**Exercise:** Find each line below where the word "agent" occurs, and copy it.

Extracted data Block Start

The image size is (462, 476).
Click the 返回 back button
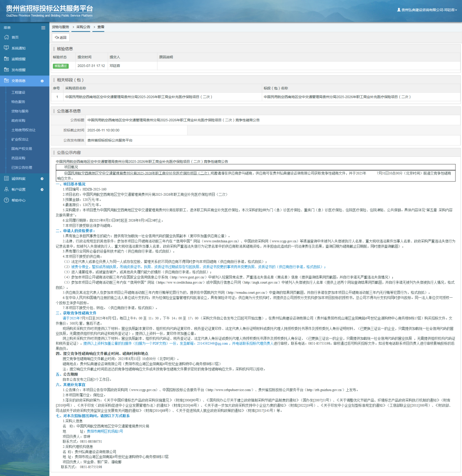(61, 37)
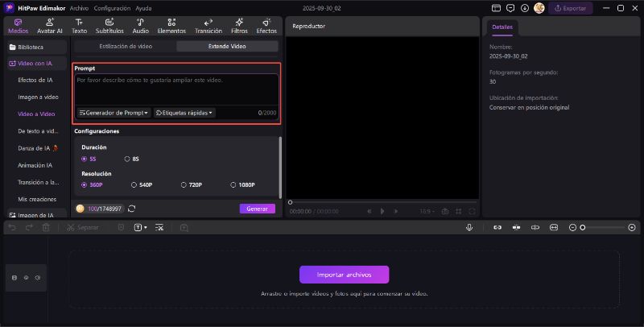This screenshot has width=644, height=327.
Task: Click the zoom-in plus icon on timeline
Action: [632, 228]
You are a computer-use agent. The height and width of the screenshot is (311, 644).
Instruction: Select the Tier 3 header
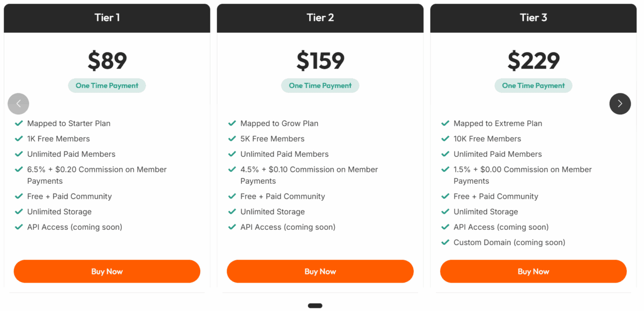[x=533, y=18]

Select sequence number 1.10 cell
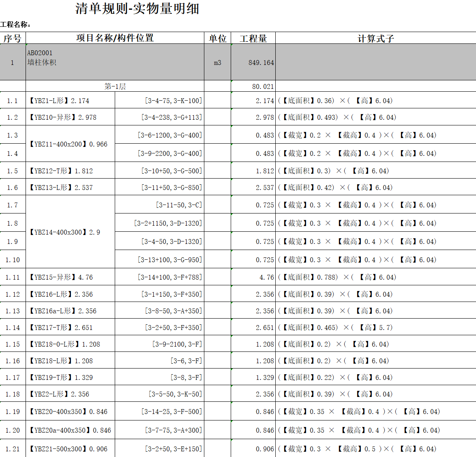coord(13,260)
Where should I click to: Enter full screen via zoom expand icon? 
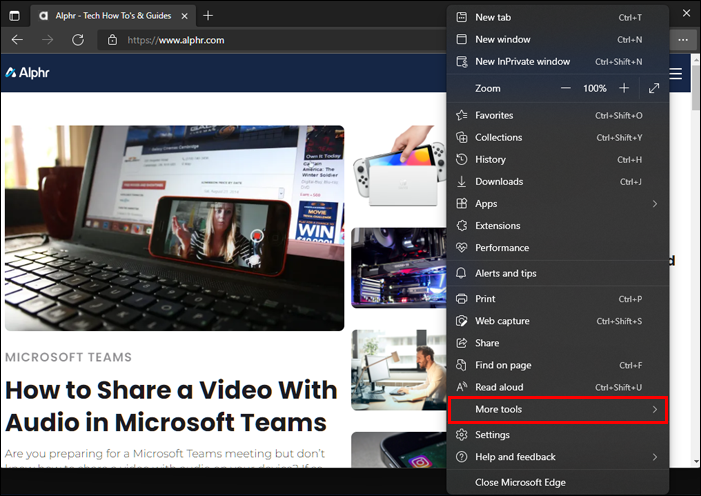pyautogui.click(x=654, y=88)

Extracted data Block End
Extracted data Block Start

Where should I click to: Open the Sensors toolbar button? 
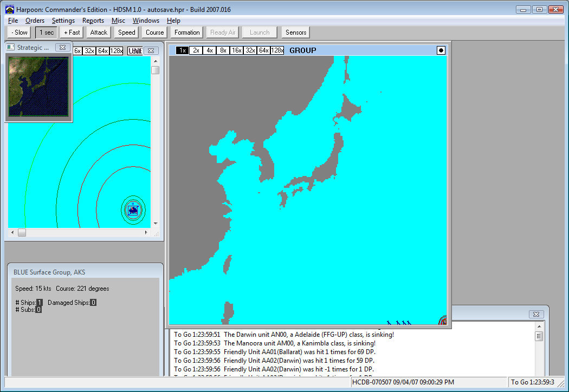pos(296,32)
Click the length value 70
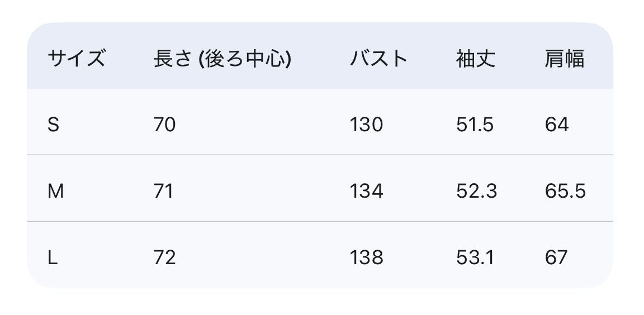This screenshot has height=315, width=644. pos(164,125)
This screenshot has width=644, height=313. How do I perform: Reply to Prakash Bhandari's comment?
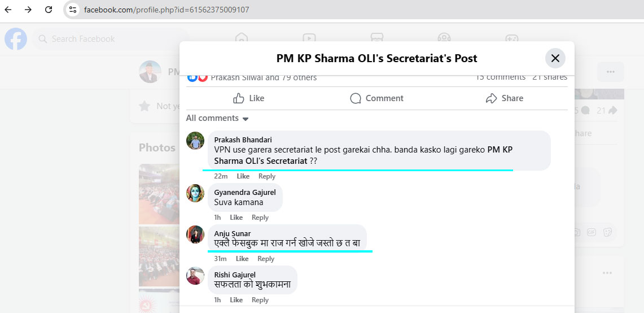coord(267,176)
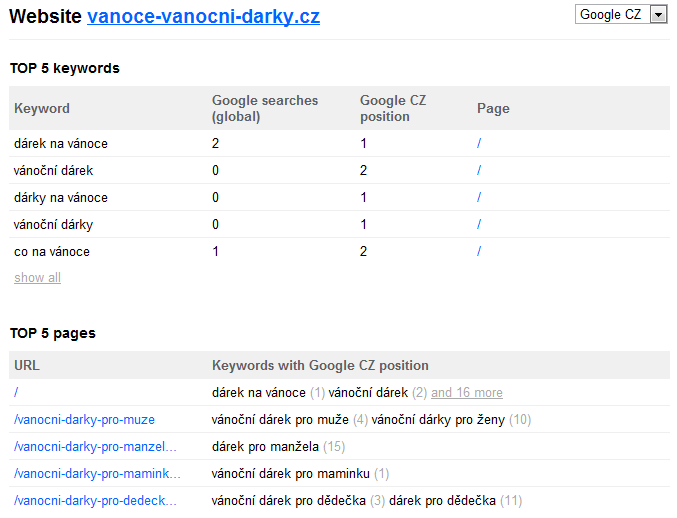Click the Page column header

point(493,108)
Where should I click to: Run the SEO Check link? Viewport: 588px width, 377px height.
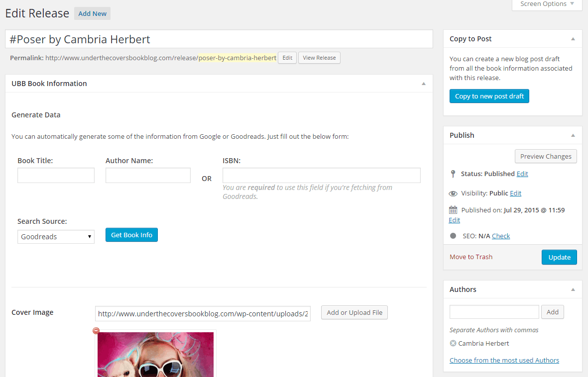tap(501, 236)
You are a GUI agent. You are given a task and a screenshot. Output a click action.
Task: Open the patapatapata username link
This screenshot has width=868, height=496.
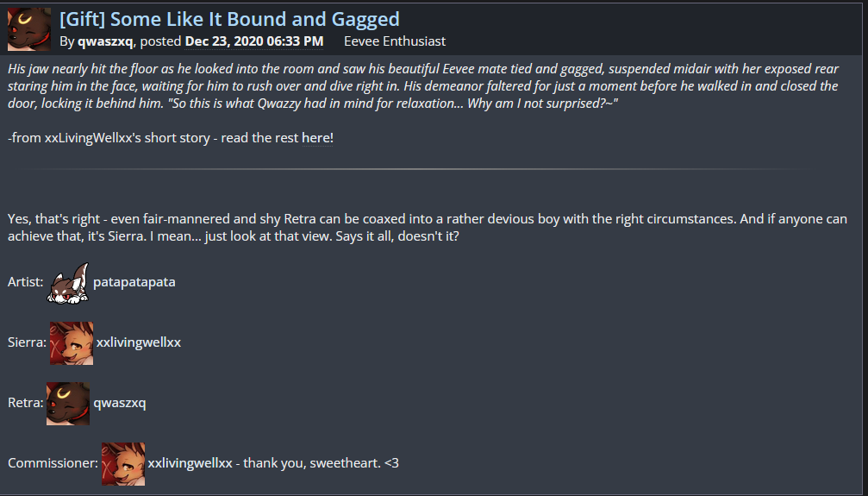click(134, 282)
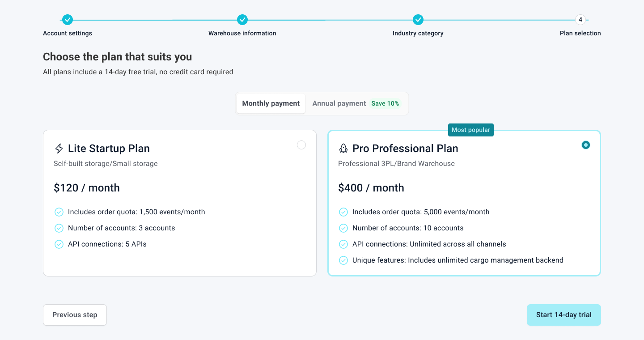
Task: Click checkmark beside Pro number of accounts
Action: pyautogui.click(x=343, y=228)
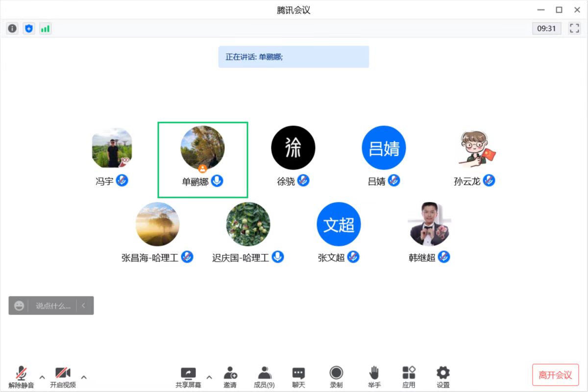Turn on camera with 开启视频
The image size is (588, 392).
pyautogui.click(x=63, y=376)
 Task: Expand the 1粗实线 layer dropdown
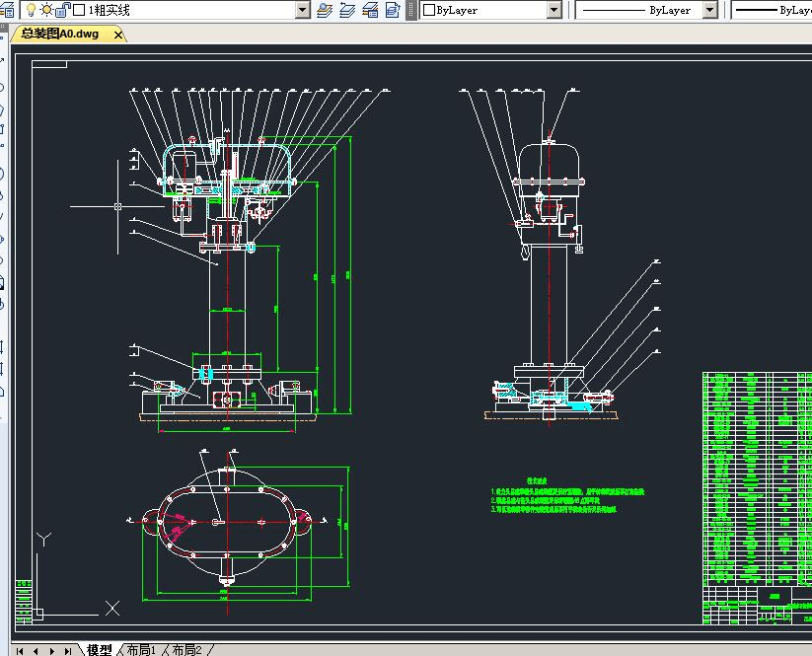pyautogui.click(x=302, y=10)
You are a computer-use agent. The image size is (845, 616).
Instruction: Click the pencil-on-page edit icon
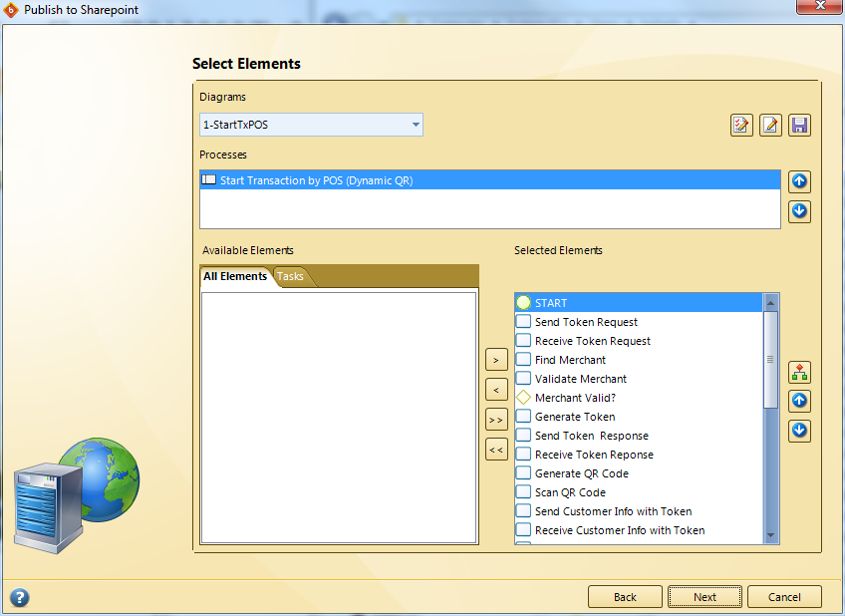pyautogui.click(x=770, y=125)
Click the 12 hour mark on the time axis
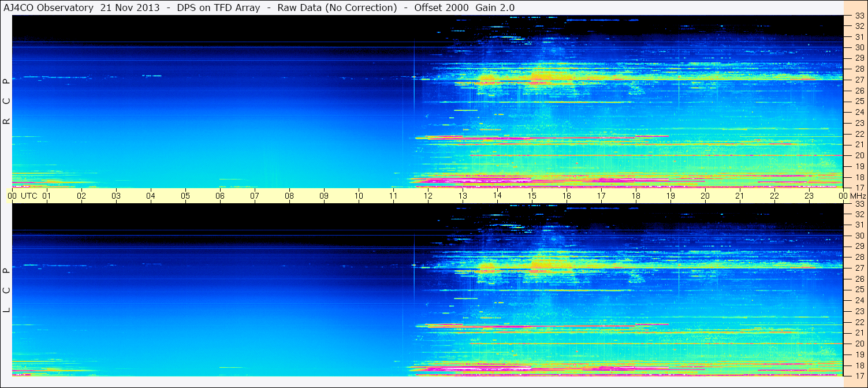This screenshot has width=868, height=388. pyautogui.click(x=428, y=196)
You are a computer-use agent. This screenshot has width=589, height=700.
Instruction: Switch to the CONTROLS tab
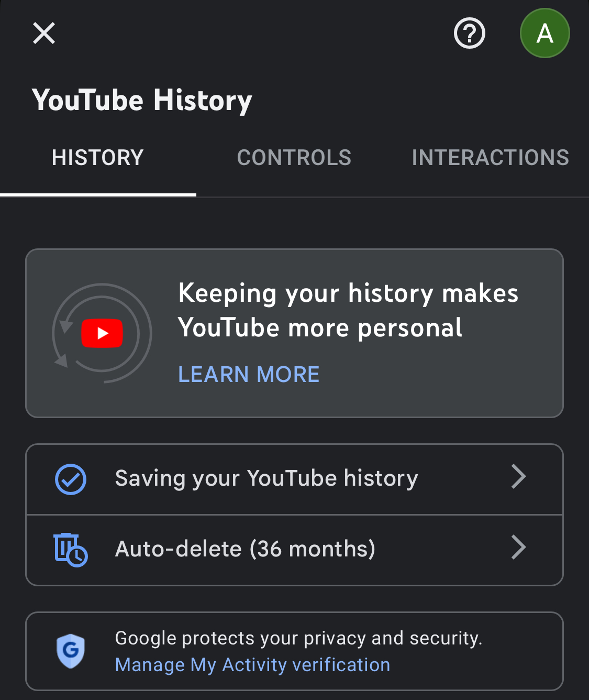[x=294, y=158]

Extracted data Block End
Extracted data Block Start

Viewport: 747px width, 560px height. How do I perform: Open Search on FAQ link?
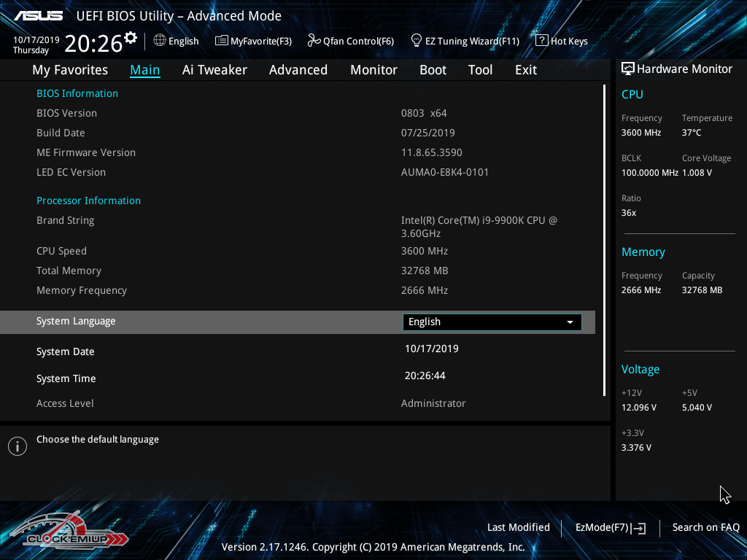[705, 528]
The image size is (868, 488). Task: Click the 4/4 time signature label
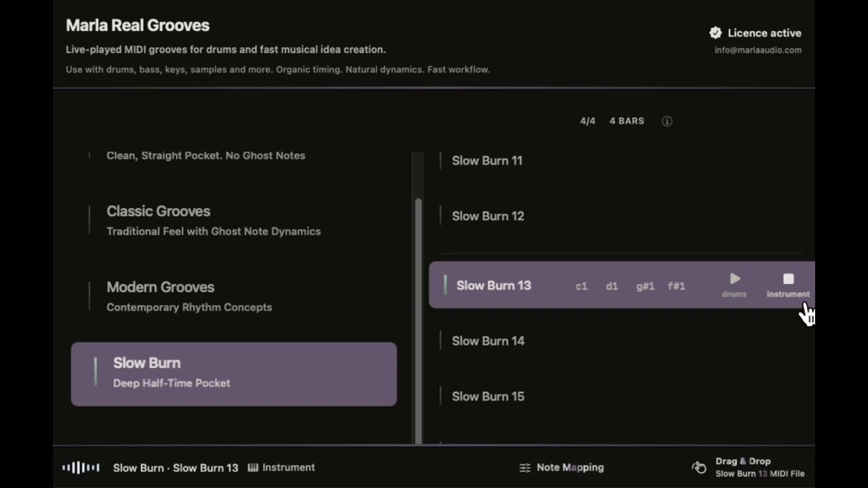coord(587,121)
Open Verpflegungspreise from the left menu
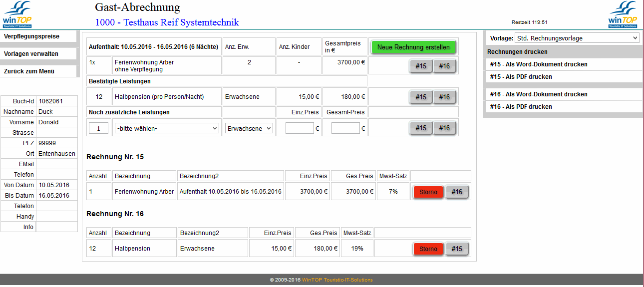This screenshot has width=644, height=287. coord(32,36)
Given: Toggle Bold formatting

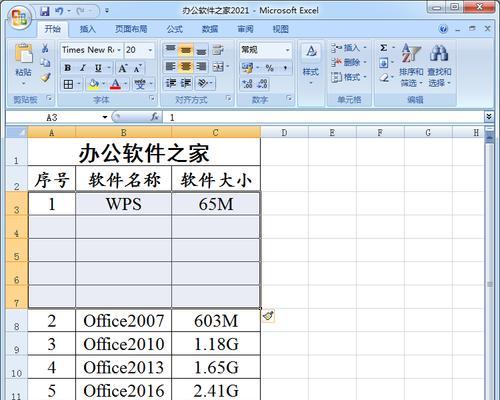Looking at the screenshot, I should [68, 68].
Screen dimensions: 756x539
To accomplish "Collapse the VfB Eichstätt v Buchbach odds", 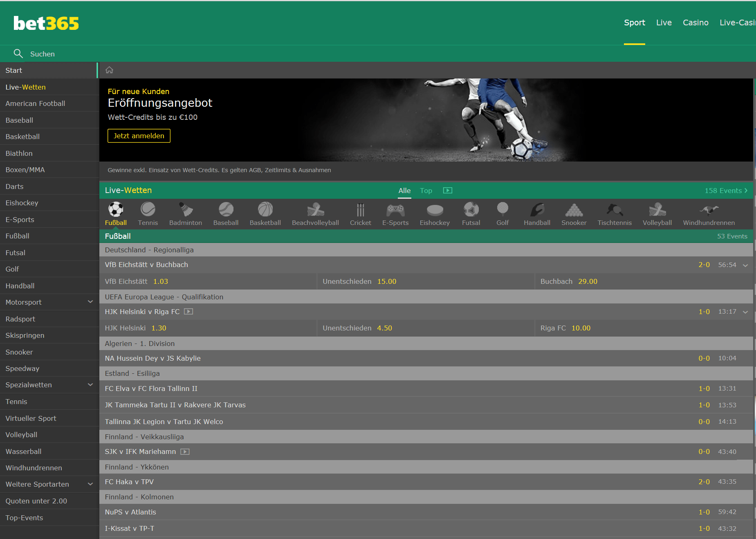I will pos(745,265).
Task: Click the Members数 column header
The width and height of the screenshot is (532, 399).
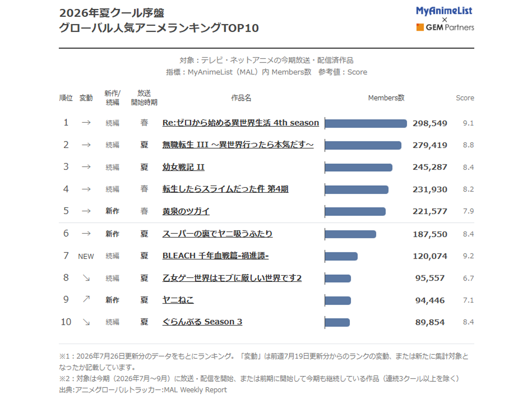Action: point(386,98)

Extracted data Block End

**Answer to this exercise:**
You are a computer-use agent. The height and width of the screenshot is (311, 644).
You are a GUI agent. You are given a task and a screenshot. Output a click action.
You are a computer-use agent. The image size is (845, 616).
You are a computer-use agent. This screenshot has width=589, height=700.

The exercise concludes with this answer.